Existem quatro aspectos de efeito directo de um futuro offline sobre os nossos estilos de vida.
1º Aspecto: um menor consumo de eletricidade. Face ao estilo onde a conexão à internet é constante e o uso de dispositivos eletrónicos os torna em grandes sorvedores de energia, um estilo de vida offline pode reduzir a necessidade de eletricidade, diminuindo a dependência de fontes de energia não renovável e contribuindo para uma pegada de carbono menor.
2ºAspecto: uma menor produção de lixo eletrónico. Quando os dispositivos que se tornam obsoletos, substituímos, aumentando a quantidade significativa de lixo eletrónico em fim de vida. Um futuro offline diminuiría a quantidade de conteúdo que nos obriga a comprar o último modelo porque as Apps já não funcionam no anterior. Por outro lado, também os conteúdos na sociedade da informação se torna, rapidamente, obsoletos. Porém, continuam a ser armazenados em servidores e a gastar energia, literalmente, para nada, levando-nos ao próximo aspecto.
3ºAspecto: uma menor pegada de carbono de dados. Os dados armazenados e transmitidos online exercem, também, um impacte ambiental significativo. A redução do uso da internet pode contribuir para uma menor pegada carbónica associada aos centros de processamento de dados.
Por fim, um futuro offline dos nossos estilos de vida orienta-nos para o último aspecto.
4ºAspecto: uma maior conexão com a natureza. Os benefícios de passar mais tempo ao ar livre são enormes e comprovados por diversos estudos. E reconectarmo-nos com a natureza pode amadurecer a consciência ambiental daquilo que fazemos e do modo como fazemos, estimulando práticas relacionais de cuidado pelos outros e pelo ambiente ao nosso redor que nos leve a dar testemunho de um modo de fazer diferente.
Estar online parece dar acesso a todos os que tiverem à sua disposição uma conexão, a informação que todos têm o direito de saber, sob o “rebuçado” de que dentro dos nossos grupos e redes sociais, estamos ligados uns aos outros e construímos autênticas comunidades virtuais que partilham interesses comuns, por exemplo, interesses que despertam nos outros a vontade de mudar os seus estilos de vida para se tornem mais sustentáveis.
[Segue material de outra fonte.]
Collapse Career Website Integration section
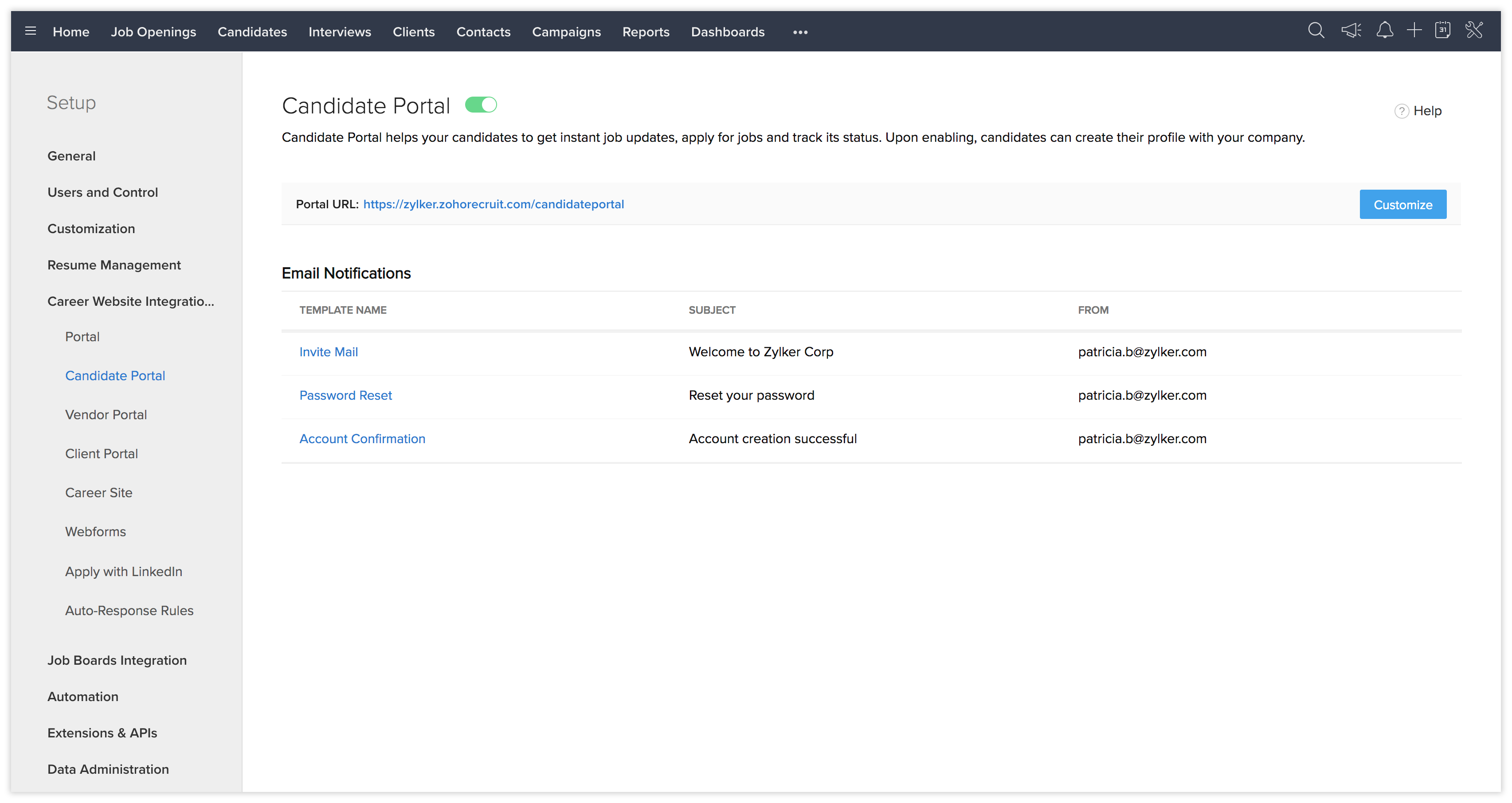(x=130, y=301)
Mas a que preço? O historiador dos media Harold Innis, em 1950, no seu livro Empire and Communication, já se havia dado conta de que os sistemas de comunicação, em vez de nos agregarem, estão a desagregar-nos e a atrair-nos para esferas cada vez maiores de pessoas em torno de plataformas online geridas por alguns magnatas, tendendo a manter-nos num certo monopólio do conhecimento, o que afecta o modo como pensamos sem nos darmos conta disso, assim como a nossa cultura.
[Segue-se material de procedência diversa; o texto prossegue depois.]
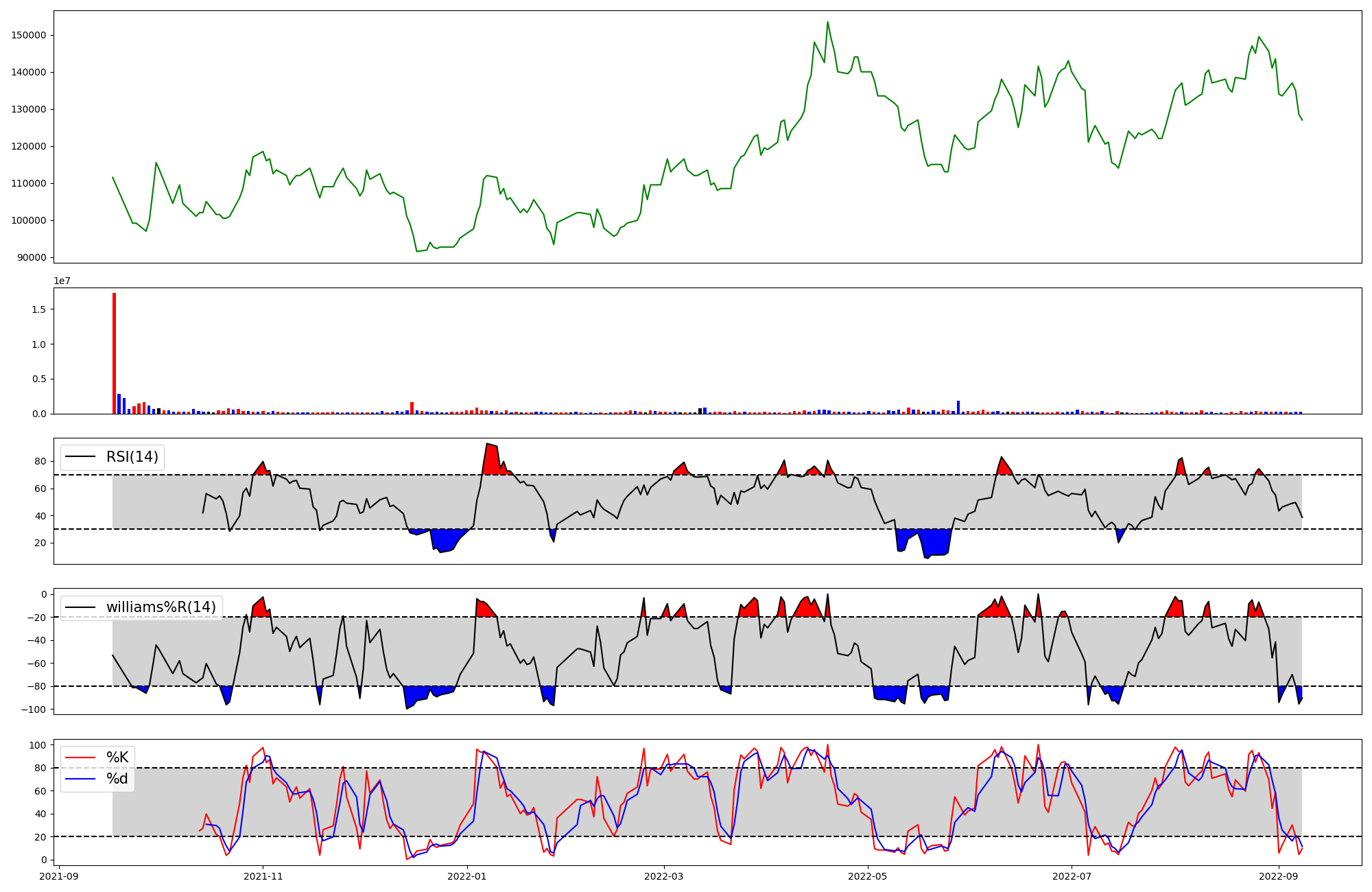Click the largest red RSI overbought peak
Reconheço o valor de iniciativas como a Plataforma de Acção Laudato Si’, mas a realidade é que a maior parte das pessoas que adere à plataforma, na prática, cruza mais uma tarefa da lista. Tudo o resto que daí advém, como construir um plano, partilhar reflexões, iniciativas, eventos, sendo a imaginação o limite, acaba por ser parco. Penso que a razão esteja no facto de ser, apesar do seu valor, algo que nos mantém online e como a oferta de actividade digital já excedeu os limites da razoabilidade, mais uma, arrisca-se a resultar em coisa nenhuma. Também aqui me parece que o valor da proposta de Crary — o futuro será offline — está em nos impulsionar mais à experiência de “pôr as mãos na massa” onlife que exige estarmos mais offline, antes de partilhar seja o que for online. Saber que a nossa assinatura digital começa a espalhar-se por inúmeros servidores que consomem cada vez mais energia para a manter, deveria levar-nos a fazer um exame de consciência de quantos desertos não estaremos a criar com a nossa indiferença.